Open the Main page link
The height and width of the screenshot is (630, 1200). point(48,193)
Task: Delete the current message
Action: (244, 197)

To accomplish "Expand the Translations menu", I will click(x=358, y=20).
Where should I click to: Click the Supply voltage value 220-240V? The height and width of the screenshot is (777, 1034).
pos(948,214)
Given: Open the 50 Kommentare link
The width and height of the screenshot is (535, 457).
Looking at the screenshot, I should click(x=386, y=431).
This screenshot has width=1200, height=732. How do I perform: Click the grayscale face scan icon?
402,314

····················

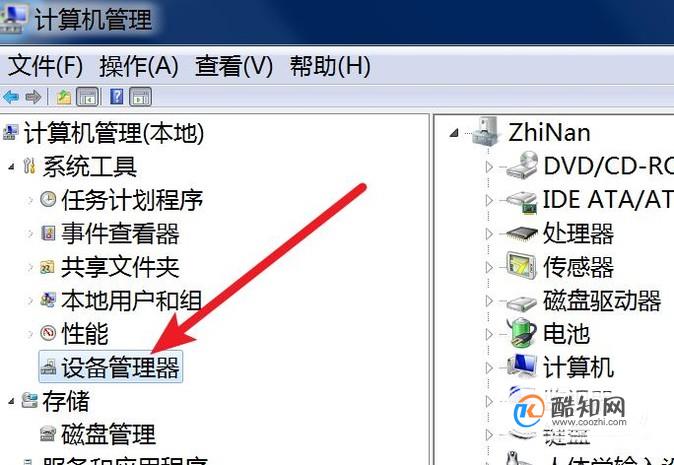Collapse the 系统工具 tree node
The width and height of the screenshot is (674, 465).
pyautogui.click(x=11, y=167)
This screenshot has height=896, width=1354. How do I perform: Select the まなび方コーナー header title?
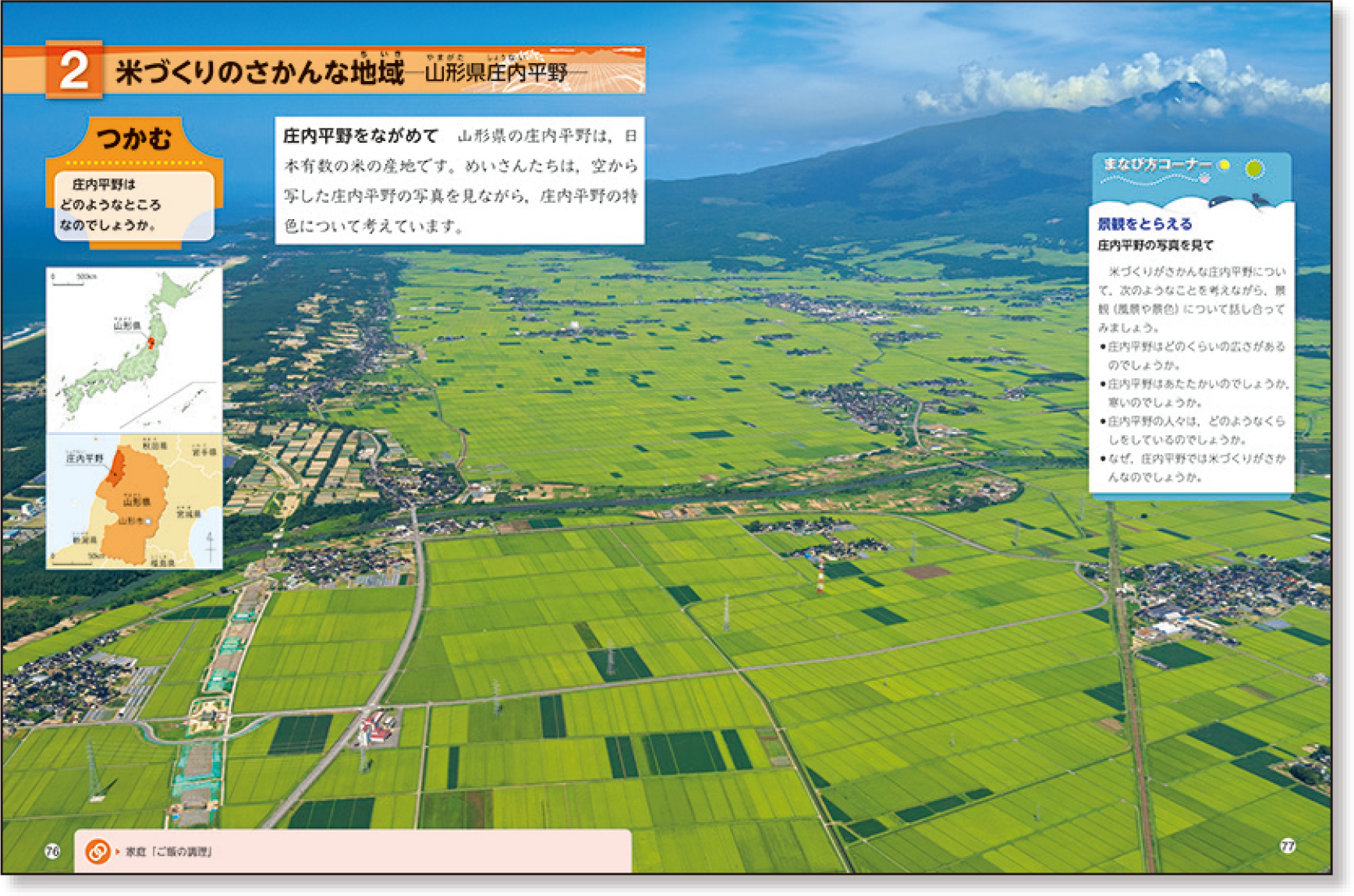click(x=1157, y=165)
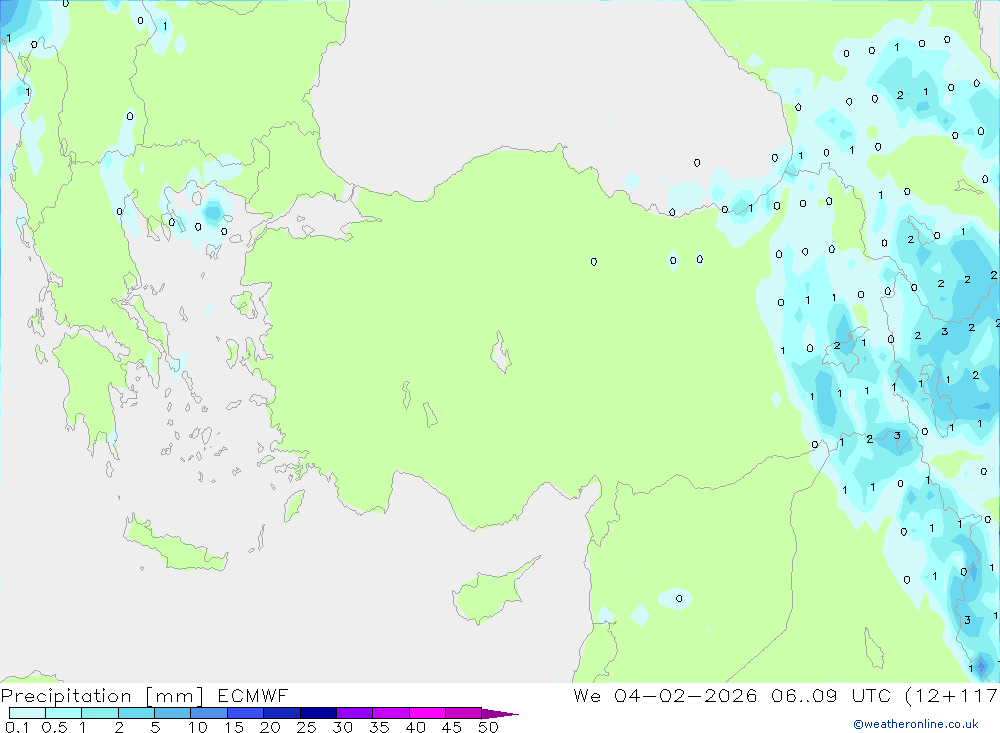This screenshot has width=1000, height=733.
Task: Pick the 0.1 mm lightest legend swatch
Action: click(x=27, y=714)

····················

▶ **EXERCISE DESCRIPTION**:
Output the lines above between the one holding "Open the Main page link" and the one holding "Given: Open the 50 Kommentare link", inclusive, with nothing before or after them.

▶ **EXERCISE ANSWER**:
Open the Main page link
The height and width of the screenshot is (630, 1200). point(48,193)
Task: Delete the current message
Action: (244, 197)

To accomplish "Expand the Translations menu", I will click(x=358, y=20).
Where should I click to: Click the Supply voltage value 220-240V? The height and width of the screenshot is (777, 1034).
pos(948,214)
Given: Open the 50 Kommentare link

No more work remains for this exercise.